> **Exercise requirements**:
a - In the text on Las Vegas and Imagine Dragons, who originally settled the Las Vegas area?
b - In the text on Las Vegas and Imagine Dragons, condense the paragraph beginning "Vegas, arguably the party capital of the world" into a short bulleted list of its main facts.

> **Text segment**:
◇ ◇ ◇
Vegas, arguably the party capital of the world, is renowned for its casinos, night clubs, neon-lit Strip, and glamorous debauchery. Ironically, the area was originally settled by Mormon farmers in the 19th Century before becoming home to the first of US Army forts. But that's not the Vegas most people know today. Thanks largely to the business acumen of Howard Hughes, the city boomed after his arrival in the 1960s when legitimate businesses began to replace previously mob run casinos and clubs. Today Vegas is a tourist hot spot with a reputation for glitz, glamour, and celebrity quickie weddings. It's not easy to stand out in a city so saturated by artists and musicians trying to make a name for themselves, and yet Imagine Dragons managed to beat the odds and carve a place for themselves in the dust of Nevada.
Thanks largely to the ubiquitous use of “Radioactive,” Imagine Dragons has become a household name even inspiring the likes of Lindsey Sterling and Pentatonix to cover their flagship single. Since the song has been used for a variety of TV shows from Jimmy Kimmel Live
to Inside Combat Rescue
on the National Geographic Channel, movie trailers and even soundtracks for video games, “Radioactive” has shot up the charts, reaching #1 on both the Billboard Alternative Songs and Billboard Rock Songs charts.
◇ ◇ ◇
> **Dataset content**:
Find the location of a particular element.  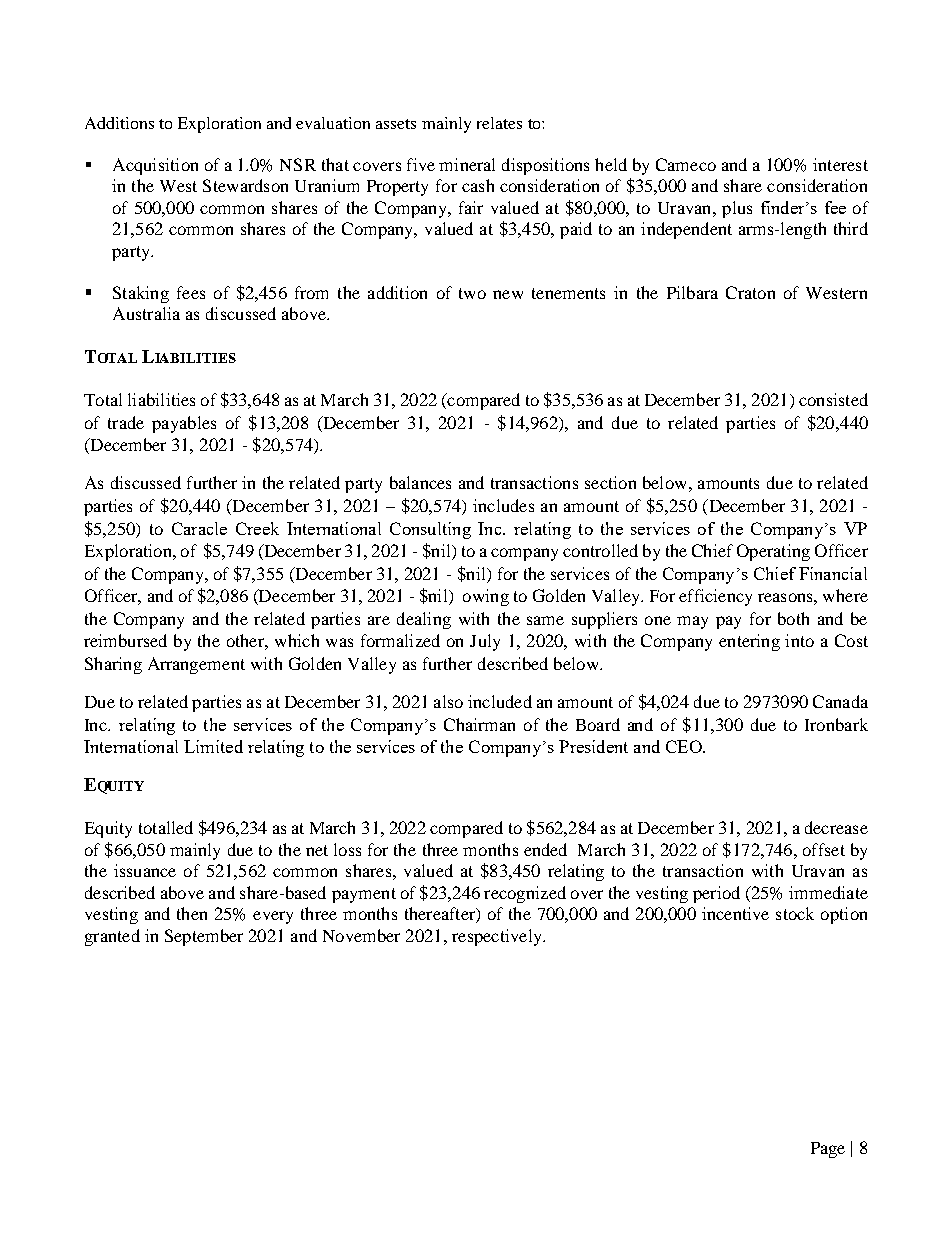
◇ ◇ ◇
> **Answers by task**:
a - Mormon farmers settled it in the 19th century.

b -
- Vegas is known for its casinos, nightclubs, neon-lit Strip and glamorous debauchery.
- Mormon farmers first settled the area in the 19th century, and it later became home to a US Army fort.
- The city boomed after Howard Hughes arrived in the 1960s, as legitimate businesses replaced mob-run casinos and clubs.
- Today it is a tourist hot spot known for glitz, glamour and celebrity quickie weddings.
- Standing out among the city's many aspiring artists and musicians is hard, yet Imagine Dragons made a name for themselves there.